Because, let’s face it, just basing our dating lives on who we’re attracted to often doesn’t work. “Attraction is very illogical. Stability and maturity don’t factor into raw attraction,” certified counselor Jonathan Bennett tells Bustle. “That’s why it’s important early in the relationship to make sure that the person you date has some degree of maturity.” I’ve certainly learned that lesson the hard way. And don’t get me wrong, a relationship just based on attraction and sex can be great — if that’s what you’re looking for. But if you want a long-term relationship that’s based off of a deeper connection, it can be harder to come by. Here’s what you need to know to get the relationship you want in 2018.
1Know Your Deal-Breakers
Firstly, to get into the relationship you want, you need to know what kind of relationship you want. So know your deal-breakers and remember that you have every right to stick to them. “A deal-breaker is an issue that is so important to a person, that if the other person will not compromise or concede, the relationship would probably not work out,” psychologist and life coach, Dr. Nikki Martinez, Psy.D., LCPC tells Bustle. “They are things that are so deeply and utterly important to the person, that they could not be in a relationship with someone who did not share, or at least support and respect them. Deal-breakers are usually formed throughout our lives, and start in childhood. They are made up of personal, or familial, values, beliefs, and their sense of right and wrong.”
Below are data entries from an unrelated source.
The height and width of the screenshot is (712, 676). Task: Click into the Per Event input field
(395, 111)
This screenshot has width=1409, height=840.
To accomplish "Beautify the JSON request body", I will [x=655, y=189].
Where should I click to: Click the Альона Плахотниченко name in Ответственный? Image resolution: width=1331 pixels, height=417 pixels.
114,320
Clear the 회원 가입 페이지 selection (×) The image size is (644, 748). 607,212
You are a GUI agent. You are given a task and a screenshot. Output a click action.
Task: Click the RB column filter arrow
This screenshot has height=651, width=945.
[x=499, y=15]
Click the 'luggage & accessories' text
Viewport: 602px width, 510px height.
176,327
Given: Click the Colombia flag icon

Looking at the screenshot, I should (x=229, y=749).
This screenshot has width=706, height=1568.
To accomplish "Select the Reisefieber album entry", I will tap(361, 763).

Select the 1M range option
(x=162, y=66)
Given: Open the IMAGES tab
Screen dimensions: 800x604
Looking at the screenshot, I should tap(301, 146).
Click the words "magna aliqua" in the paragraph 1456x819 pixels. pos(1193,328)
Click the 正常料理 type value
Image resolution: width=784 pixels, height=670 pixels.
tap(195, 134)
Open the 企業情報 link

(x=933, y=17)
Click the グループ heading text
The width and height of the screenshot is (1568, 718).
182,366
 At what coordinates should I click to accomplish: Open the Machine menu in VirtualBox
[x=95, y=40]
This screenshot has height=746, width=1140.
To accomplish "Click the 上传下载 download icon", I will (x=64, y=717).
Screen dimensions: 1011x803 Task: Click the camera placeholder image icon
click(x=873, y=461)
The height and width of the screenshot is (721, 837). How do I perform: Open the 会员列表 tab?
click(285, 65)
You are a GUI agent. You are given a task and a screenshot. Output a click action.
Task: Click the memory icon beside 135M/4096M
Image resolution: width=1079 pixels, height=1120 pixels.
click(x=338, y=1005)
It could be anything from whether or not you want kids, needing complete honesty, wanting support in your career, where you want to live, how you deal with money — anything that’s important to you. Decide what you need out of a relationship and keep that in mind. Compromise is important in a relationship, but so are boundaries.
2Try Dating Mindfully
Dating apps can make it difficult to really focus on the dating process — and the people involved. “A mindful approach to life generally means doing one thing at a time and doing only that,” relationship therapist Aimee Hartstein, LCSW tells Bustle. “Often when people use dating apps, they are ambivalent.” I found all of the swiping impersonal — and it led to me treating people as more disposable than I should have done. So make sure that when you’re chatting to people and looking at potential dates, you’re taking your time and really giving it the attention it deserves.
3Learn To Love Being Single
It may sound counterintuitive, but knowing how to be single is important for getting into a relationship. If you love being single, you’re not going to jump into a bad relationship for the wrong reasons. “I’d rather be single, in a comfortable relationship with myself, than trapped in a dysfunctional, toxic relationship with someone else,” certified relationship coach Rosalind Sedacca tells Bustle. It’s so true. If you can embrace single life, then you’re not going to settle — you’ll wait until the relationship you actually want comes along.
4Remember What Really Matters
Like I said, it’s not all about attraction. Sure, attraction can be very important — but think about the other characteristics that really matter, too. “You need to look for the random acts of consideration and kindness,” psychologist Nikki Martinez tells Bustle. “These are the things that will last you. For example, my toilet paper and paper towels have been magically refilled since a month into dating my husband.” People who treat others well, who make you laugh, who think about your needs and are willing to compromise — those are often the kind of people who make great partners.
5Don’t Rush Things
If you want to be in a relationship, it’s natural to have an urge to move quickly — especially when you meet someone you really seem to click with. But make sure to take your time and allow authentic bonds to form. “I don’t care how well-adjusted you are, it takes time for a human being to earn another human being’s deep trust,” clinical hypnotherapist, author and educator Rachel Astarte, who offers transformational coaching for individuals and couples at Healing Arts New York, tells Bustle. “If you expect that bond to happen immediately, you will likely be disappointed.” But if you take your time and get to know someone, you’ll know that you’re getting a really strong foundation.
A new year is a great time to find the relationship that you really want — whatever that means for you. Relationships are not a one-size-fits-all situation. Work out what you really want in a relationship and then take your time finding and nurturing that. If you can do that, you’re far more likely to find the kind of relationship you really want.